On July 14 this year, the EU required that imports of citrus fruit undergo specified cold treatment processes and pre-cooling steps for specific periods before importation to ensure protection against FCM. These changes were introduced in the middle of South Africa’s export season, which made implementation difficult and time sensitive. 

An estimated 1,350 containers of citrus fruit were detained at EU ports for several weeks, which resulted in an estimated $12 million in losses on reduced quality and transaction costs, the report said. South Africa is seeking changes to the treatment regulations through the World Trade Organization, the report said.

South Africa’s export of oranges to the U.S. are expected to continue to grow, the report said, benefitting from duty-free access under African Growth Opportunity Act (AGOA). 2021-22 orange exports to the U.S. were 53,284 metric tons, the report said.

The report said the area planted in South Africa to tangerines/mandarins has grown “exponentially” over the past seven years, driven by higher global demand for seedless soft citrus and relatively higher profit margins compared to other citrus types.

However, the USDA said the aggressive growth in soft citrus area will slow down in marketing year 2022-23.

“The industry is concerned that demand for soft citrus is softening in key markets such as the EU and United Kingdom due to inflationary pressures on consumers and an expected weakening in economic growth,” the report said. 

In marketing year 2021-22, the area planted with tangerines/mandarins grew by an estimated 7%, to nearly 70,000 acres.

The report said South African tangerine/mandarin production will grow by 6% percent in marketing year 2022-23 to 670,000 metric tons.

The USDA report said South African exports of tangerines/mandarins will grow by almost 8% in marketing year 2022-23 to reach a record level of 560,000 metric tons.

The EU and the United Kingdom together account for 45% of total South African exports of soft citrus, followed by Russia (10%), the U.S. (10%) and United Arab Emirates

South Africa’s exports of soft citrus to the U.S. under AGOA have grown exponentially over the past five years, from 11,180 metric tons in marketing year 2016-17 to 48,820 metric tons in marketing year 2021-22.

This growth trend is expected to continue based on the expanding preference for easy peelers in the U.S. market and continued duty-free market access under AGOA, the report said.

South Africa exports citrus to the U.S. under a cold treatment schedule to address FCM. The USDA has reduced the cold treatment schedule from 24 days to 22 days, which has been beneficial to South Africa in terms of reducing shipping costs and fruit loss from cold damage.

Currently, South Africa can only export citrus to the U.S. from officially recognized CBS-free areas.
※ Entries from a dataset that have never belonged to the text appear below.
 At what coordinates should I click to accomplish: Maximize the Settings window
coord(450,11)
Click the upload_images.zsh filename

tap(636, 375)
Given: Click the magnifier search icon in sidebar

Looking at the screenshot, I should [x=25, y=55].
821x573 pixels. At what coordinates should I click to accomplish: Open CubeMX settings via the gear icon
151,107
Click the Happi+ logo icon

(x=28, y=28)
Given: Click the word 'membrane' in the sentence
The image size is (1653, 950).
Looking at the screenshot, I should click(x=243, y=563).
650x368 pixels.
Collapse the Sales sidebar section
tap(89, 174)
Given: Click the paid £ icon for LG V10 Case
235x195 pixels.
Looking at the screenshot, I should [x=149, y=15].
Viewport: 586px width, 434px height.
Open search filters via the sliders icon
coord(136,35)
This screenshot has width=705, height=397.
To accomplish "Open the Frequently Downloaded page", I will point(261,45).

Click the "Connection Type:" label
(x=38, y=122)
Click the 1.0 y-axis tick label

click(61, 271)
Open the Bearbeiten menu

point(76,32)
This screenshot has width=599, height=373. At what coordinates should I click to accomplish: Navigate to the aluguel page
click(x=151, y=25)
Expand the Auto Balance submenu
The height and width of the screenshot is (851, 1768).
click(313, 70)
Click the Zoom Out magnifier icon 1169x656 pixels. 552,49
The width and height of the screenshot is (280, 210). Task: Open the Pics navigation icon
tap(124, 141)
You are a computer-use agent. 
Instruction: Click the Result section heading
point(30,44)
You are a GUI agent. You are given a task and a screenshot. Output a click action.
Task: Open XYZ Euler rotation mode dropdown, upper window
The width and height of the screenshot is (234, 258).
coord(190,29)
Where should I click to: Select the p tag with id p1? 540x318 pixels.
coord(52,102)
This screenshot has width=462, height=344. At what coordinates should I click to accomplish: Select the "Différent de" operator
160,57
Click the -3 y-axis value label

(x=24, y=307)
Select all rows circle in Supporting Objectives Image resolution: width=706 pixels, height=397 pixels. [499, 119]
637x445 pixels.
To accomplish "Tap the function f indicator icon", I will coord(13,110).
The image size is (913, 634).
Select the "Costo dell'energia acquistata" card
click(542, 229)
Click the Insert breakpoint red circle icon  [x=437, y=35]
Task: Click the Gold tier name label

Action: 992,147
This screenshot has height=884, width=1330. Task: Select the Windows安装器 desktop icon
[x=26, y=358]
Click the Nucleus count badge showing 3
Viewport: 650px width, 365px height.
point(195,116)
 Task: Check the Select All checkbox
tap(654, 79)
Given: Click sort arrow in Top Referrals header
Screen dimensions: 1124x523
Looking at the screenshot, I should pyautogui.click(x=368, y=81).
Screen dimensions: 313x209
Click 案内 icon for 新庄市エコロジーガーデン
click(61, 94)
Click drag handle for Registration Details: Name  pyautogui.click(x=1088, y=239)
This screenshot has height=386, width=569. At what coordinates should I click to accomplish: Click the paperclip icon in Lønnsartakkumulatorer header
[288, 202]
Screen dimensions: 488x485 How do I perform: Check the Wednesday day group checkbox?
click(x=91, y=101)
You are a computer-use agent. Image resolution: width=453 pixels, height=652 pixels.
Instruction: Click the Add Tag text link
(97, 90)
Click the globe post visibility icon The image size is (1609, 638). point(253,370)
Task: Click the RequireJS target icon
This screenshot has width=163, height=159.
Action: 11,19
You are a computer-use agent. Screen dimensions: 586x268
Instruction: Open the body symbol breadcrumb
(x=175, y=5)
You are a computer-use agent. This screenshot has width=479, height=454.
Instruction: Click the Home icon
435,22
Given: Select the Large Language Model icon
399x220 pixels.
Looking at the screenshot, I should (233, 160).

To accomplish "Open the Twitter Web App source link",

The CBS-free areas are found in the Western Cape and Northern Cape provinces, as well as relevant districts of the Free State and Northwest provinces.

In 2014, the USDA's Animal and Plant Health Inspection Service (APHIS) issued a notice proposing to amend fruit and vegetable regulations to allow the import of several varieties of fresh citrus fruit, as well as citrus hybrids, into the U.S. from areas in South Africa where citrus black spot has been known to occur. The regulation would authorize imports on the condition of satisfying certain systems and SPS treatment procedures. The comment period closed, and the regulation is still in the process of being finalized, according to the report.